# Text shown
○ ○ ○ ○ ○

Health professionals vote to join the AFT

Stephon Johnson | 7/7/2016, 12:51 p.m.
Health care workers in Montana, Connecticut and New Jersey recently voted to join the American Federation of Teachers.
Medical/health Pixabay

Health care workers in Montana, Connecticut and New Jersey recently voted to join the American Federation of Teachers.

“Health care professionals across the country want a voice in their jobs, and they see that that comes with forming a union,” said AFT President Randi Weingarten in a statement. “Whether they’re helping our family and friends overcome the scourge of addiction, addressing acute medical conditions, helping patients recover from accident or injury, or providing preventive care, these health professionals know that their working conditions are patients’ healing conditions.

“We’re ready to stand beside them as they fight to reclaim their dignity and respect on the job and to advocate for safe conditions for their patients,” Weingarten concluded.

The new units of the AFT will comprise 161 health professionals in three states including registered nurses, dental assistants and addiction treatment center workers.

At Sunrise House in Lafayette Township, N.J., 125 addiction treatment center workers voted almost five to one to join the AFT affiliate Health Professionals and Allied Employees, New Jersey’s largest union of health care professionals.

Sunrise House is part of American Addiction Centers, a national for-profit chain.

○ ○ ○ ○ ○

# Provided material
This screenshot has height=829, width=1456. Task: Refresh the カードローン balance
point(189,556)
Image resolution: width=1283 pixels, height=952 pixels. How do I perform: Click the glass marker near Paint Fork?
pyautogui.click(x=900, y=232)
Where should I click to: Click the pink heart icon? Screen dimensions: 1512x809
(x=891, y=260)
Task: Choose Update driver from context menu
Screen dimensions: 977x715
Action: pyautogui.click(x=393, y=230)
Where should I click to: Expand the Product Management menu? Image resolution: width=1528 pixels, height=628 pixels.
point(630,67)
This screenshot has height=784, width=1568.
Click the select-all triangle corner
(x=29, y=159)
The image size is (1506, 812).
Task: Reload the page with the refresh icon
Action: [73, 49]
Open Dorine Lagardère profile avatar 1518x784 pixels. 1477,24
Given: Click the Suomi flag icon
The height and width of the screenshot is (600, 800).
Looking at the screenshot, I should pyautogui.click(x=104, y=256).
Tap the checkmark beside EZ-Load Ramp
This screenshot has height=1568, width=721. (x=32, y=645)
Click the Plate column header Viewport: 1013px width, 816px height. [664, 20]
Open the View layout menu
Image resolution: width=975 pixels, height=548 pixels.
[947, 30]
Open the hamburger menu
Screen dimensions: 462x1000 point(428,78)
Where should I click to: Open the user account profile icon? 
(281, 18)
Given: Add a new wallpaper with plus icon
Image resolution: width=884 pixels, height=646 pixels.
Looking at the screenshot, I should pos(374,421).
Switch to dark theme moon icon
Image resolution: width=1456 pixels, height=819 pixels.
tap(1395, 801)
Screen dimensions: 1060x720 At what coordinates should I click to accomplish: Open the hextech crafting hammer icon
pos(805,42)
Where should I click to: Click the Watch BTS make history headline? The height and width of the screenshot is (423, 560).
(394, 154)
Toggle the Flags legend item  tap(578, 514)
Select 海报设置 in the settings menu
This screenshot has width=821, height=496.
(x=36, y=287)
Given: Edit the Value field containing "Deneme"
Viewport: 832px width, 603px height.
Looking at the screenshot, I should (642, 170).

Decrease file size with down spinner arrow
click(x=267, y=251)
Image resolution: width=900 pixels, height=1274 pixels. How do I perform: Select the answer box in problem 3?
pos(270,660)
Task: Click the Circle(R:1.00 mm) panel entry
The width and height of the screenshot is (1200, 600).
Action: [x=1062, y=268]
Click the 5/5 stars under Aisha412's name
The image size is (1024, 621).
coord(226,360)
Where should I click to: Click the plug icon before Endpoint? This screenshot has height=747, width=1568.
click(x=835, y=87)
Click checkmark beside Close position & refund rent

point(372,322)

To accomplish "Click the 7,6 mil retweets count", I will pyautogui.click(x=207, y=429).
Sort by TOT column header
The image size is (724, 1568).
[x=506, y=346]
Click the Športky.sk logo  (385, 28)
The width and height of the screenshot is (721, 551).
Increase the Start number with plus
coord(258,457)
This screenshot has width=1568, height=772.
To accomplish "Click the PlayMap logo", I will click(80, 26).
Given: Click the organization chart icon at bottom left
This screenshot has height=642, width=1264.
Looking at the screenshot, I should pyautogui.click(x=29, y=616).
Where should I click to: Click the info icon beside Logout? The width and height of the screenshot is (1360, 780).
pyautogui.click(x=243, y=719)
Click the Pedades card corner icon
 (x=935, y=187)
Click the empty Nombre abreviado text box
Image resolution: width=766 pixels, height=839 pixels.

○ ○ ○ ○ ○

# Task brief
Reproduce the full article about health professionals voting to join the AFT verbatim, leaving out the rows that follow it.

# Answer below
Health professionals vote to join the AFT

Stephon Johnson | 7/7/2016, 12:51 p.m.
Health care workers in Montana, Connecticut and New Jersey recently voted to join the American Federation of Teachers.
Medical/health Pixabay

Health care workers in Montana, Connecticut and New Jersey recently voted to join the American Federation of Teachers.

“Health care professionals across the country want a voice in their jobs, and they see that that comes with forming a union,” said AFT President Randi Weingarten in a statement. “Whether they’re helping our family and friends overcome the scourge of addiction, addressing acute medical conditions, helping patients recover from accident or injury, or providing preventive care, these health professionals know that their working conditions are patients’ healing conditions.

“We’re ready to stand beside them as they fight to reclaim their dignity and respect on the job and to advocate for safe conditions for their patients,” Weingarten concluded.

The new units of the AFT will comprise 161 health professionals in three states including registered nurses, dental assistants and addiction treatment center workers.

At Sunrise House in Lafayette Township, N.J., 125 addiction treatment center workers voted almost five to one to join the AFT affiliate Health Professionals and Allied Employees, New Jersey’s largest union of health care professionals.

Sunrise House is part of American Addiction Centers, a national for-profit chain.